Plastik ambalajlardan sokak hayvanlarına su kabı yapalım
Kullandığımız plastiklerin yarısının tek kullanımlık ve atılan ürünler olduğunu aktaran Prof. Dr. Filiz Karaosmanoğlu, plastik ayak izimizi azaltarak çevre kirliliğinin önüne geçmek için 10 öneri sıraladı:
1- Plastik yerine paslanmaz çelik çatal, kaşık ve bıçak kullanalım.
2- Plastik pipet kullanımından vazgeçelim.
3- Alışverişe giderken yanımıza file veya pamuklu alışveriş çantaları alalım.

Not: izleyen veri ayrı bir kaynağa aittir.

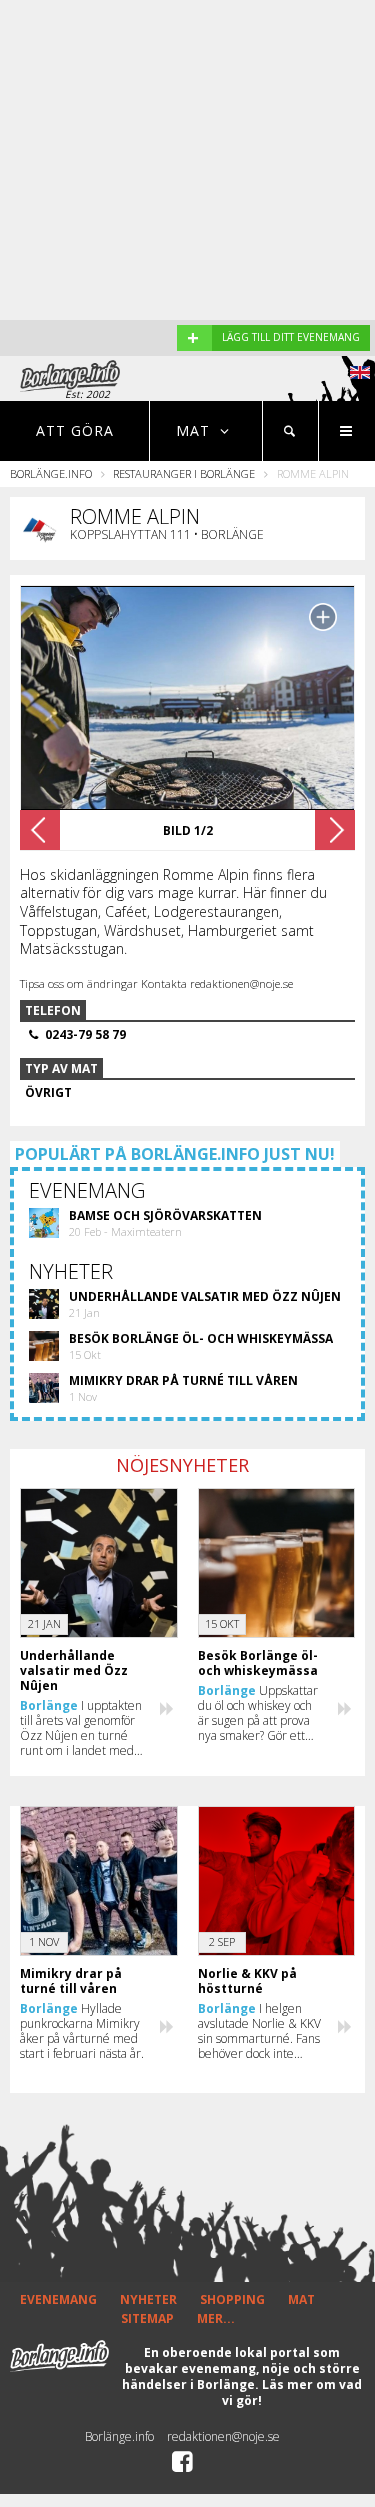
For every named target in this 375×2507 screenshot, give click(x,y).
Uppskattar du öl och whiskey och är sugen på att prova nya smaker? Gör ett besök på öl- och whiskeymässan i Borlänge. (258, 1713)
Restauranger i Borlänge (184, 473)
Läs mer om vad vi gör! (292, 2392)
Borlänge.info (51, 473)
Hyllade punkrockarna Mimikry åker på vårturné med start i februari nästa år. (82, 2031)
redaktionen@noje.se (223, 2436)
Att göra (75, 430)
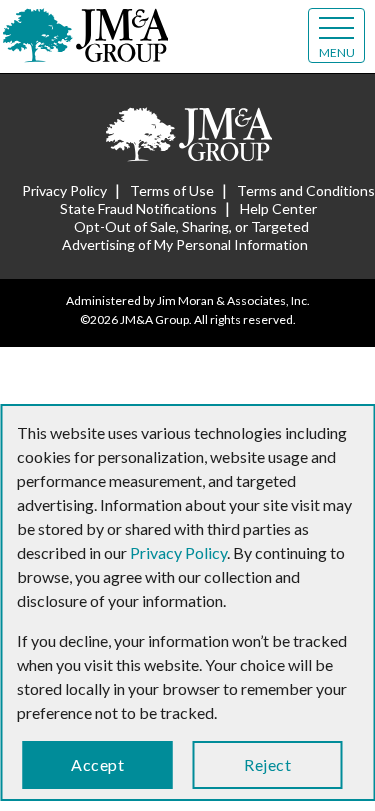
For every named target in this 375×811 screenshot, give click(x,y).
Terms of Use (172, 190)
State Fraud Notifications (138, 208)
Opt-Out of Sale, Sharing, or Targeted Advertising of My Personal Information (185, 235)
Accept (97, 764)
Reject (267, 764)
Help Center (278, 208)
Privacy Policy (64, 190)
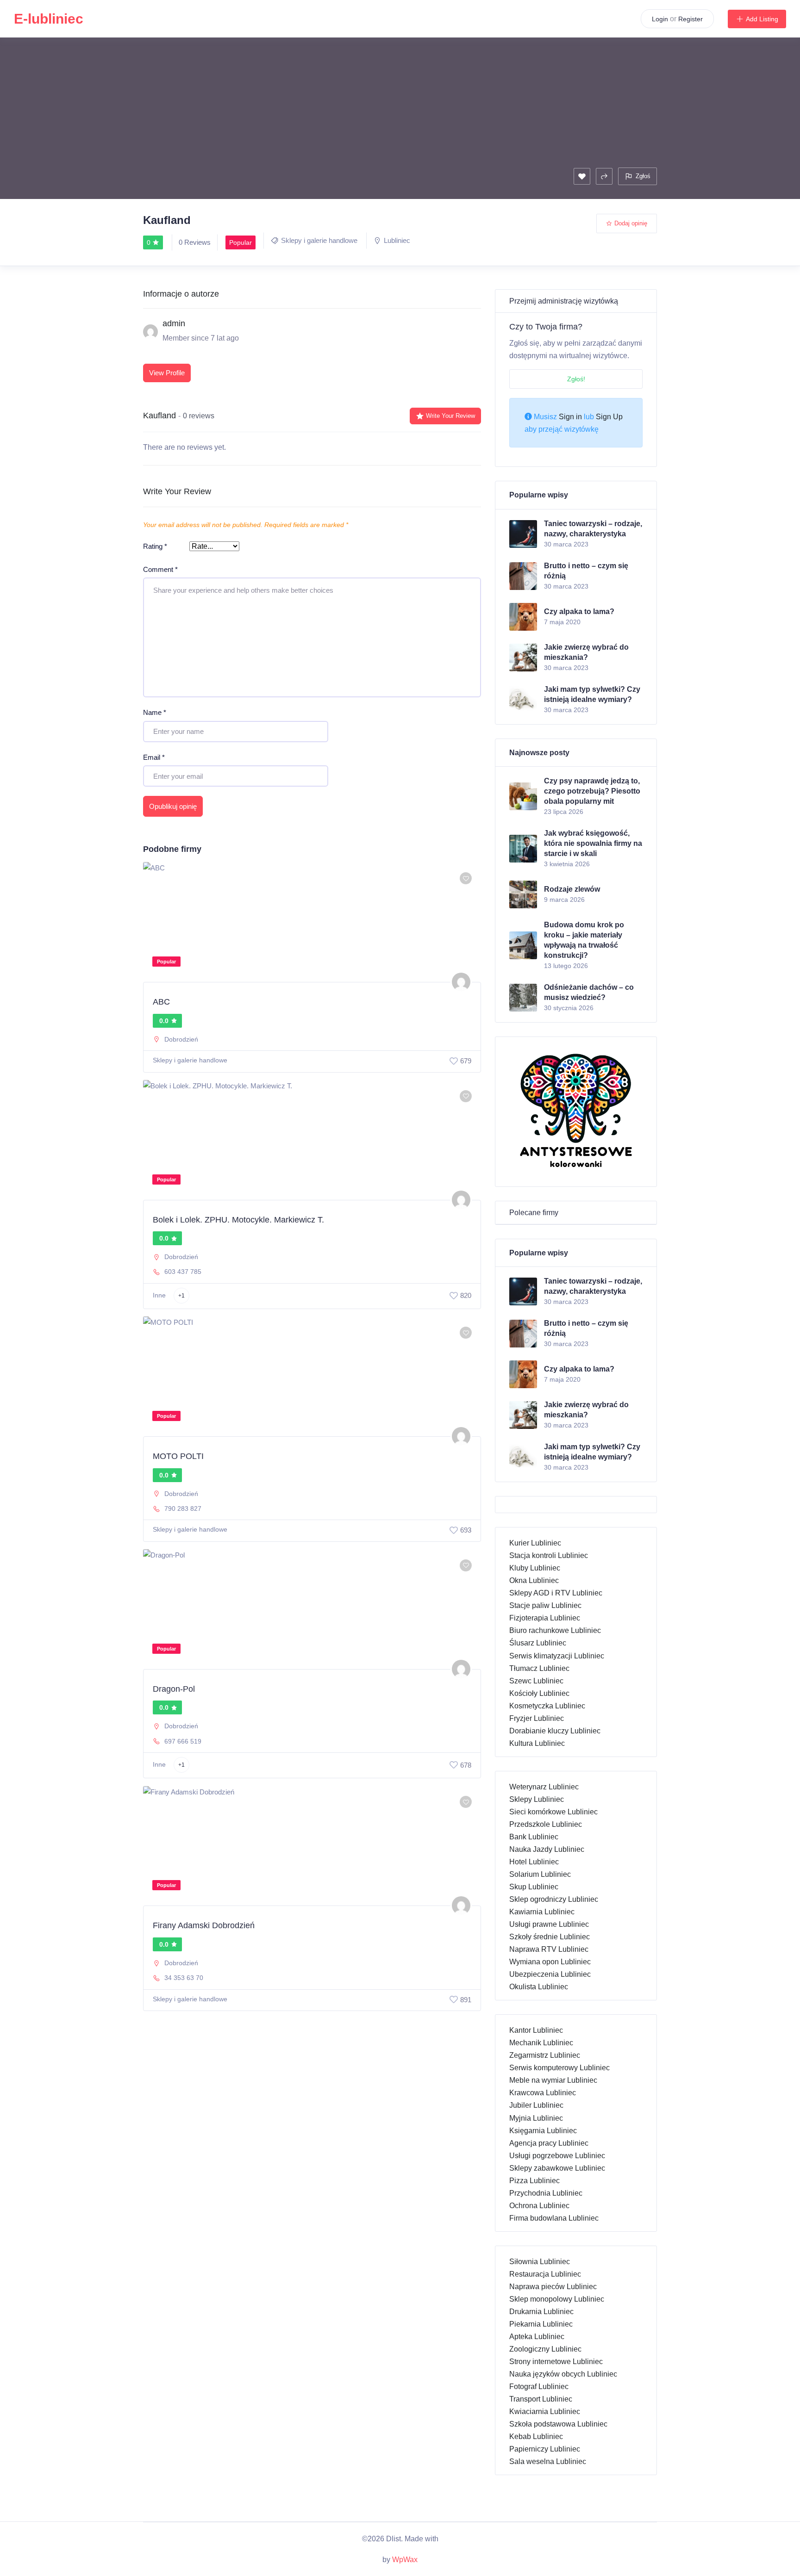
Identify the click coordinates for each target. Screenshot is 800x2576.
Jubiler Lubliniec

4- Ofisimizde plastik ya da içi plastik film kaplı karton bardaklar yerine kendi bardaklarımızı götürerek çayımızı, kahvemizi tüketelim.
5- Plastik şişeden su içmek yerine; bir su kabı ya da matara edinelim.
6- Biyobozunur diş fırçası tercih edelim.
7- Bulaşık ve çamaşır deterjanları ile sıvı sabunların ambalajlarını yeniden kullanalım. Bunun için deterjan ve temizlik malzemelerinin satılan büyük boy yedek şişelerini alıp küçük şişelerimize dolduralım.
8- Kulak temizleme çubuklarını ihtiyacımız kadar kullanalım.
9- Plastik ambalajları kullandıktan sonra geri dönüşüme göndermeden önce evimizde yeniden nasıl değerlendirebileceğimize bakalım.Kullanım ömürlerini uzatalım. Hamarat ev hanımlarımız plastik ambalajlardan çiçekleri için çok şık saksılar ya da sokak hayvanları için su ve mama kapları yapabilir.
10- Kullandığımız plastikleri sadece birer atık olarak görmeyelim. Plastiklerin döngüsel ekonomide geri dönüşümün en önemli hammaddelerinden biri olduğunu bilerek, atık endüstrimiz için geri dönüşüm kutularına atalım.